欧阳谨和慕容芳抱歉的朝着龙哲然笑笑,转身追上了欧阳臻。
拉着欧阳臻出了宫门,上车往平阳王府而去,看着有些酒意上涌的欧阳臻,慕容芳一脸的心疼,“臻儿,以后少喝一点吧。”
“我没醉。”虽然头晕的厉害,欧阳臻的神智还是清醒的,不一会儿,马车到了王府门口,三个人下了车,却见荣烟早已等候在门口,一见三人进来,连忙上前请安,然后附在欧阳臻耳边说了几句。

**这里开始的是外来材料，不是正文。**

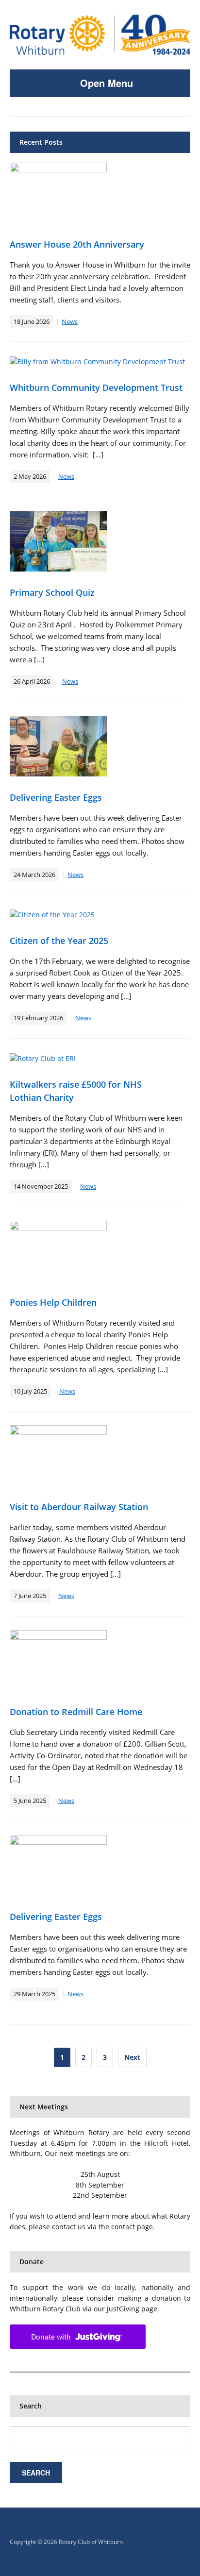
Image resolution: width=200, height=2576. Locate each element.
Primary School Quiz (52, 592)
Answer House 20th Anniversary (77, 244)
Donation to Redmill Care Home (76, 1711)
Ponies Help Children (53, 1302)
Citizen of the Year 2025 (59, 940)
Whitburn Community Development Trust (96, 387)
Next (132, 2057)
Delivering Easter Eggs (56, 797)
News (70, 321)
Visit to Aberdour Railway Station (79, 1507)
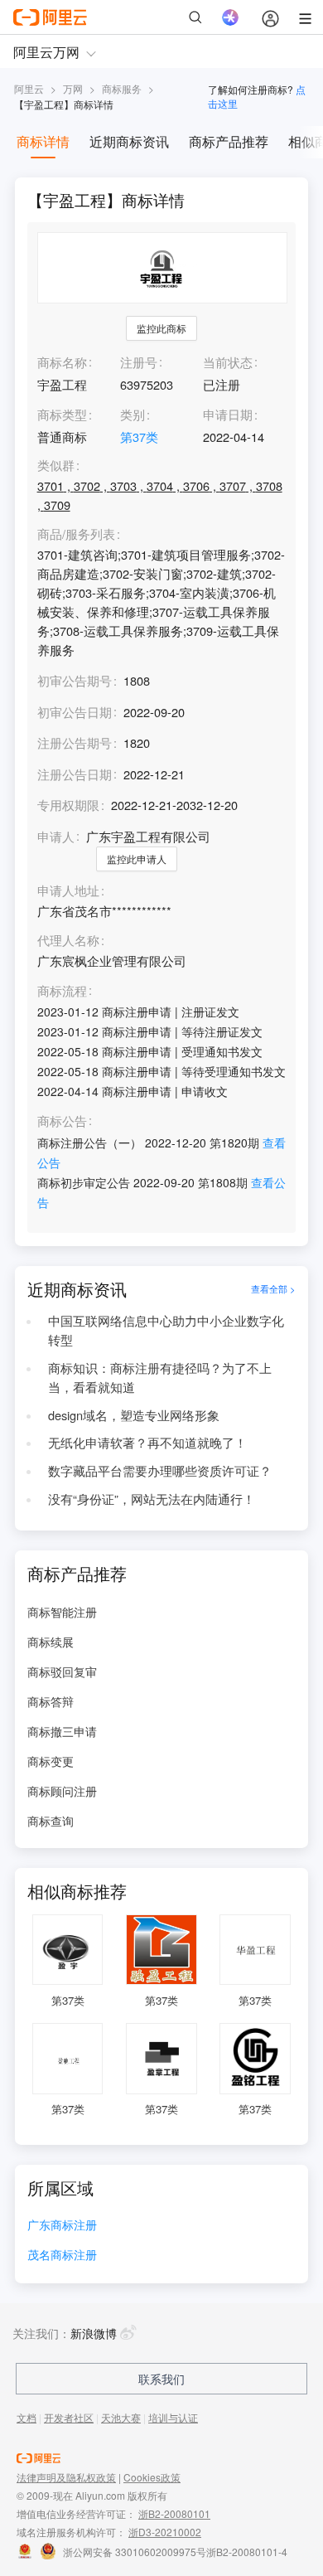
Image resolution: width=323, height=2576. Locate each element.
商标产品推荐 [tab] (228, 141)
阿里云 (29, 88)
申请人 (56, 836)
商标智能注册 (62, 1611)
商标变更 (50, 1761)
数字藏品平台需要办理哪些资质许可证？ (160, 1470)
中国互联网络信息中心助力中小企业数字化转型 (166, 1330)
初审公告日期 (74, 711)
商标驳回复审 (62, 1671)
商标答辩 (50, 1701)
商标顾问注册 (62, 1791)
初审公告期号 (74, 680)
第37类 (139, 436)
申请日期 (228, 414)
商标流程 (62, 991)
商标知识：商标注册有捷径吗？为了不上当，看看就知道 (160, 1377)
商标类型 (62, 414)
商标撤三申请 (62, 1731)
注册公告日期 (74, 774)
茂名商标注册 (62, 2255)
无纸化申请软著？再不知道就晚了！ (147, 1442)
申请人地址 (68, 891)
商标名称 (62, 362)
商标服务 (122, 88)
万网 (73, 88)
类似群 (56, 465)
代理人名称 (68, 940)
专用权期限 (68, 804)
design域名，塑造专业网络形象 (133, 1415)
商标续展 (50, 1641)
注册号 (138, 362)
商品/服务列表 (76, 534)
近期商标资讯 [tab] (129, 141)
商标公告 (62, 1121)
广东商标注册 (62, 2225)
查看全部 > (273, 1289)
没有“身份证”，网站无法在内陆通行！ (151, 1498)
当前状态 (228, 362)
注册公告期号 (74, 742)
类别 (132, 414)
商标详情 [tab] (43, 141)
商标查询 (50, 1820)
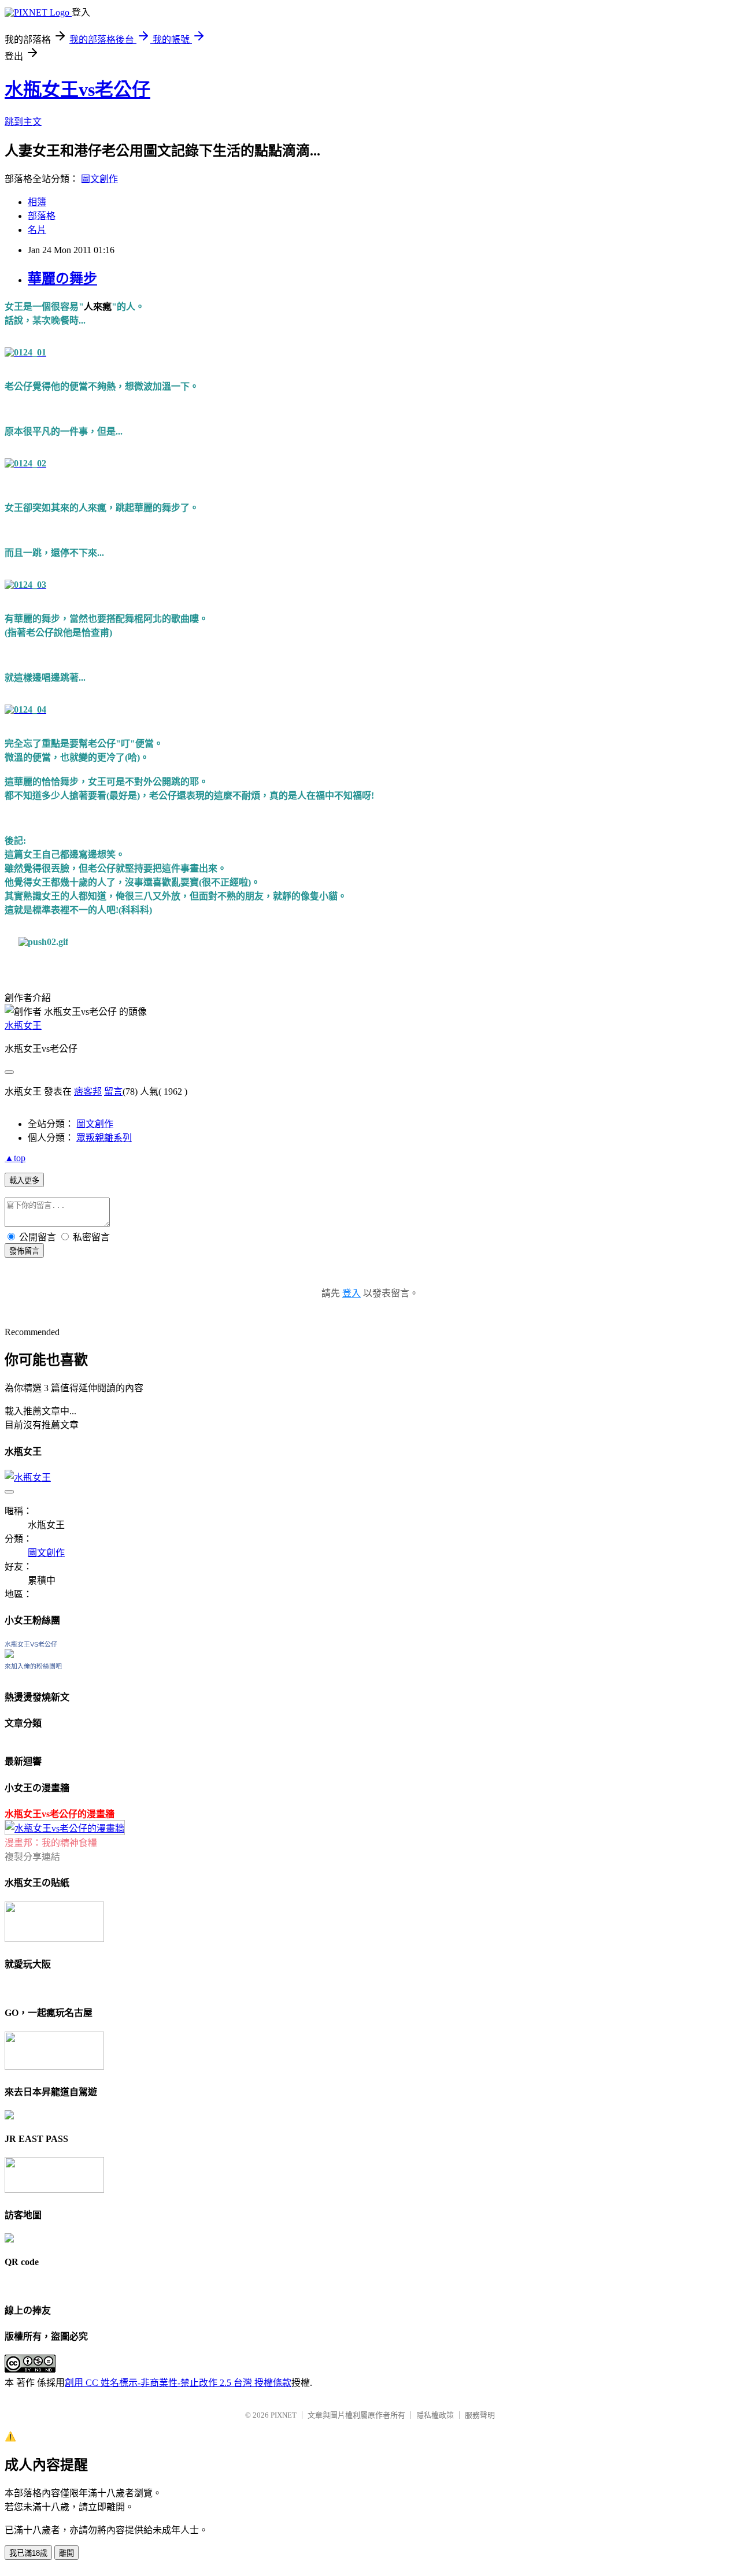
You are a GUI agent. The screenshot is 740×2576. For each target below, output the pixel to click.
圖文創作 (99, 179)
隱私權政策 (435, 2415)
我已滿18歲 (28, 2553)
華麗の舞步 (62, 278)
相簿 (37, 202)
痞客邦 (88, 1091)
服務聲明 (480, 2415)
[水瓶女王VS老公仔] (9, 1655)
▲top (15, 1158)
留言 (113, 1091)
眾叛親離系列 (104, 1138)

“你,你说,飘絮,飘絮已经,已经到了怡然居?”站在门口,风一吹,酒气一阵上涌,欧阳臻发现自己的头有些发疼,“我,我这就去。”
“臻儿。”慕容芳伸手拉住了欧阳臻:“你听娘说,笑儿,笑儿她,她已经有了身孕,你,你不可以……”
“身孕?什么身孕?”欧阳臻只觉得头疼的厉害,恍恍惚惚的听见了身孕两个字。